*Document excerpt:*
--- begin ---
Fandom discussions around the Luxon referring to it as an entity tend to feed into this hierarchy as well, even when framing the Luxon in a positive light, by placing the classification of god or deity as a literal higher power in a contemporary and very sociopolitical conceptualization of "power," positioning anything in that role as inherently oppressive, and I think this also does the conversation a disservice. A better metaphor, in my opinion, is to compare deities to the fundamental forces of physics.
The way that dunamis has been said to intertwine with reality on a minute level and the Luxon's extension of divine power without direct communication suggests to me that its power in relation to other deities is somewhat akin to gravity itself—gravity is the weakest of the fundamental forces, but much farther reaching, and therefore it exerts a massive influence on the cosmos in spite of that lesser strength.* This echoes the complexities of trying to rely upon a hierarchy of being in this discussion, because such hierarchies are always constructed and imposed, not inherent. Sometimes they are constructed by those positioned at the top, and other times not, but from any angle, regardless of field, they tend to be used to justify some moral stance and standing.
--- end ---
*Source material:*
--- begin ---
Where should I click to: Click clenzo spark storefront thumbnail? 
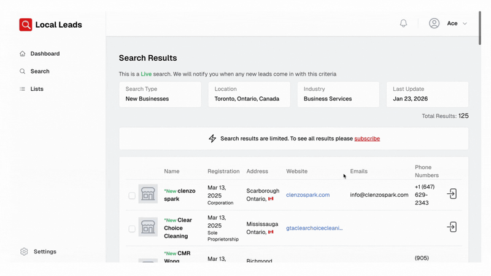[148, 194]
--- end ---
*Job 1:*
Answer these about the Luxon passage, one line each:
(a) What does the passage offer as a better metaphor for deities?
(b) Which fundamental force is the Luxon's power compared to?
(c) According to the passage, what do hierarchies of being tend to be used to justify?
*Job 2:*
Retype the part of the Luxon passage starting at "The way that" and ending at "stance and standing.".
*Job 3:*
Write what comes next in the Luxon passage, picking up after its final sentence.

*Task result 1:*
(a) The fundamental forces of physics.
(b) Gravity.
(c) Some moral stance and standing.

*Task result 2:*
The way that dunamis has been said to intertwine with reality on a minute level and the Luxon's extension of divine power without direct communication suggests to me that its power in relation to other deities is somewhat akin to gravity itself—gravity is the weakest of the fundamental forces, but much farther reaching, and therefore it exerts a massive influence on the cosmos in spite of that lesser strength.* This echoes the complexities of trying to rely upon a hierarchy of being in this discussion, because such hierarchies are always constructed and imposed, not inherent. Sometimes they are constructed by those positioned at the top, and other times not, but from any angle, regardless of field, they tend to be used to justify some moral stance and standing.

*Task result 3:*
This is utterly negated by the Luxon's existence. Whatever can be said about it as an entity, it seems to be an inherently amoral being—it does not seem to concern itself with moral questions, and very possibly has no capacity to do so. At the same time, dunamis seems to be enmeshed within the reality of the Material Plane and the Weave itself, perhaps even the Skein of Fate—as described, dunamis may well be the very particulate matter comprising the choices of everything in the cosmos and how those choices intertwine.
The Raven Queen, as an ascended mortal, can look upon the individual heroes of the story and acknowledge them, validate them, but the Luxon has no inherent position from which to look, and as such evades any positionality within the constructed hierarchy upon which the questions of this campaign hinge.
*Complicating this metaphor is the fact that gravity's weakness means it doesn't exert significant influence on a micro scale, but I do not ever purport to suggest that dunamancy is a one-to-one mirror of the realities of quantum mechanics, not least because Matt is definitely no more a physicist than I am.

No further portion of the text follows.